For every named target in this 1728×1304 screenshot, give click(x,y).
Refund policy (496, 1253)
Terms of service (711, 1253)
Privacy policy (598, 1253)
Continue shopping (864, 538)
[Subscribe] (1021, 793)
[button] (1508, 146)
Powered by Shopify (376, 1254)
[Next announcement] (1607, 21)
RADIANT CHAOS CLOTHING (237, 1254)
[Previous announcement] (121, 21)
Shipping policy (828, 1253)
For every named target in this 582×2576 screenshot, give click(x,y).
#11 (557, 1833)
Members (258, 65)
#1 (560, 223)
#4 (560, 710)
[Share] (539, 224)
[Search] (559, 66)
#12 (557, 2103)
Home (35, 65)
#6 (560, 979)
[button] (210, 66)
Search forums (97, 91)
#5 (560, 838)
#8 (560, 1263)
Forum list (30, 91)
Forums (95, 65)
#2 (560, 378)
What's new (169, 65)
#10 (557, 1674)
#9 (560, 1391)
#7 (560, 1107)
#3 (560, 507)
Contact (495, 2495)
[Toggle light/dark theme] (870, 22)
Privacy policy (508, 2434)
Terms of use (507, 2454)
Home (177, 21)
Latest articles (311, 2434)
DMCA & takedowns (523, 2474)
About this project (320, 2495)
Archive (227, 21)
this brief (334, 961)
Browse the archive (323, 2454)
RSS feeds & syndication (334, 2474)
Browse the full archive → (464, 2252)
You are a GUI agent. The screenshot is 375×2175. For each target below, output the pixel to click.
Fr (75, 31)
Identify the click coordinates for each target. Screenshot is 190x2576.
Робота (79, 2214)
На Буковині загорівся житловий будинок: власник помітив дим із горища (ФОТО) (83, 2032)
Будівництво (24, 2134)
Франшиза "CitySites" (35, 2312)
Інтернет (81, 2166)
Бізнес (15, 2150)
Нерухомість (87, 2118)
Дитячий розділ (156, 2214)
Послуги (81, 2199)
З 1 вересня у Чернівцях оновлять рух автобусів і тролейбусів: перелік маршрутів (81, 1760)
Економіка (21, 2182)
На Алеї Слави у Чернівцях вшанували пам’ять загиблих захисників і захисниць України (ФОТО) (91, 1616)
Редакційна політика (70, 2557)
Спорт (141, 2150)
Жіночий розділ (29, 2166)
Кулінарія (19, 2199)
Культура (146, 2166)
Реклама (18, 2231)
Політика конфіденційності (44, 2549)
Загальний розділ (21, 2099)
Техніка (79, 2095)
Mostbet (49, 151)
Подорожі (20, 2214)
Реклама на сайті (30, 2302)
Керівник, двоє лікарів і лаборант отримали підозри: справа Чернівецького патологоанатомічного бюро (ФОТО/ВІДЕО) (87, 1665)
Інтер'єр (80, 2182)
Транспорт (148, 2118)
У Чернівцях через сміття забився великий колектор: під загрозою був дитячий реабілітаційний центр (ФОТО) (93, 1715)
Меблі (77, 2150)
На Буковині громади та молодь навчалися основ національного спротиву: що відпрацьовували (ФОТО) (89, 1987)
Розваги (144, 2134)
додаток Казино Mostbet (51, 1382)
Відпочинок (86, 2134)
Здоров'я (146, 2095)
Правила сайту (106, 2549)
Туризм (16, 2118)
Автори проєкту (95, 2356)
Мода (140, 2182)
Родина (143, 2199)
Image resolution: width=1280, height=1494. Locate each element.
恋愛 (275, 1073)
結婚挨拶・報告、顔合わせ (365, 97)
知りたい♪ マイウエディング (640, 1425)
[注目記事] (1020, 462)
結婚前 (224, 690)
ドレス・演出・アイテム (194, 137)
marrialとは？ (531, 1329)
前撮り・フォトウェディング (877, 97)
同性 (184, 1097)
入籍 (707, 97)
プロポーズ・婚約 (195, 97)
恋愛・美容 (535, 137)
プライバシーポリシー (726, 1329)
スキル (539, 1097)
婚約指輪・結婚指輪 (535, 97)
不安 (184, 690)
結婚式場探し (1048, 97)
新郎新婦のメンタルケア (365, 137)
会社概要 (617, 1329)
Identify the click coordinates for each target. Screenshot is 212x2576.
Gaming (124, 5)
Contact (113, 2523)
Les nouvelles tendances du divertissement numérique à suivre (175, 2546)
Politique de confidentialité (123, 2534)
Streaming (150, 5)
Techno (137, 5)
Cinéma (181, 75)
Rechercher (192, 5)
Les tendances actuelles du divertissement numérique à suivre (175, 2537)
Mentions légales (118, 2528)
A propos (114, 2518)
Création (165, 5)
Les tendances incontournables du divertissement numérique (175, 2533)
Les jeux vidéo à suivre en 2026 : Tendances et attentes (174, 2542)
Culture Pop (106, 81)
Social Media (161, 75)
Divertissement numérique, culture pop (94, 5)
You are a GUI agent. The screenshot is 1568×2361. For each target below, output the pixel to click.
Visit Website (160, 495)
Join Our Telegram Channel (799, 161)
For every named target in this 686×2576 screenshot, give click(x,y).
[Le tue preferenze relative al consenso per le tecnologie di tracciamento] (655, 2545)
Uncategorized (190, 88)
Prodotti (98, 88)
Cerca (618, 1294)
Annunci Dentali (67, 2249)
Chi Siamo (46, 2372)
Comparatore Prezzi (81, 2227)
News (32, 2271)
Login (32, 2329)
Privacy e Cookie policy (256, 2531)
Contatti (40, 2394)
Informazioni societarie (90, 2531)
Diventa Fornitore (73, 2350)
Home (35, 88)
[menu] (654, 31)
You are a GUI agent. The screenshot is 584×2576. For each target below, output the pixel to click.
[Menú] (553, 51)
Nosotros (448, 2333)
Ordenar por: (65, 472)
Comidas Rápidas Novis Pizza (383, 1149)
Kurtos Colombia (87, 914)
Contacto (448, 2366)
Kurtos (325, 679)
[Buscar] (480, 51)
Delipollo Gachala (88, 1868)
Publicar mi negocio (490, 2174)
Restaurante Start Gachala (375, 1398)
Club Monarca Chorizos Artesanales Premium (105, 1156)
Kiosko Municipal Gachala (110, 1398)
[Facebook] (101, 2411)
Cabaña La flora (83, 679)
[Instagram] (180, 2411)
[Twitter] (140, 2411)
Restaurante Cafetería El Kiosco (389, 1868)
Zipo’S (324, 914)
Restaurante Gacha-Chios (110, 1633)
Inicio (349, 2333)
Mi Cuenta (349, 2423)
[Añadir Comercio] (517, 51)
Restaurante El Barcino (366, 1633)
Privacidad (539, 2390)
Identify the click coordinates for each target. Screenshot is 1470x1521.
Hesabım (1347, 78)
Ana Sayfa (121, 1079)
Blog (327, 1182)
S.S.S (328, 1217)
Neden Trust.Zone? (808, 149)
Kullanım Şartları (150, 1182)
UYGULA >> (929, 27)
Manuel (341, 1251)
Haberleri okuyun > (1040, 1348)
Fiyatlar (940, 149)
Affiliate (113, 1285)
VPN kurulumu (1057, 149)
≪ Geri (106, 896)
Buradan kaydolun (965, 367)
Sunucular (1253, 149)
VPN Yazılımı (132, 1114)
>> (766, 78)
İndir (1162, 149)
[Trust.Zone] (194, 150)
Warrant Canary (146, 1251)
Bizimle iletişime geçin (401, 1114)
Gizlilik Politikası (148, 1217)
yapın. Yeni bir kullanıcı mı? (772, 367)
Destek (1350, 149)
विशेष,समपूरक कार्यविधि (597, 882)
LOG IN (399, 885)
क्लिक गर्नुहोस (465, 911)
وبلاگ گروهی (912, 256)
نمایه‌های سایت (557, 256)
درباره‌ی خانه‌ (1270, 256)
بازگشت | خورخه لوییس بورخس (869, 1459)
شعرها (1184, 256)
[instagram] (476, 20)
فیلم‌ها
########################################
- WHAT IS REQUIRED -
Each line of the entries above that has the word "every" is to be copied.

- ANSWER FOR THIS EXERCISE -
For every named target in this 1728×1304 screenshot, give click(x,y).
For every named target in this 582×2576 screenshot, give click(x,y).
For every named target in this 686×2576 screenshot, give click(x,y).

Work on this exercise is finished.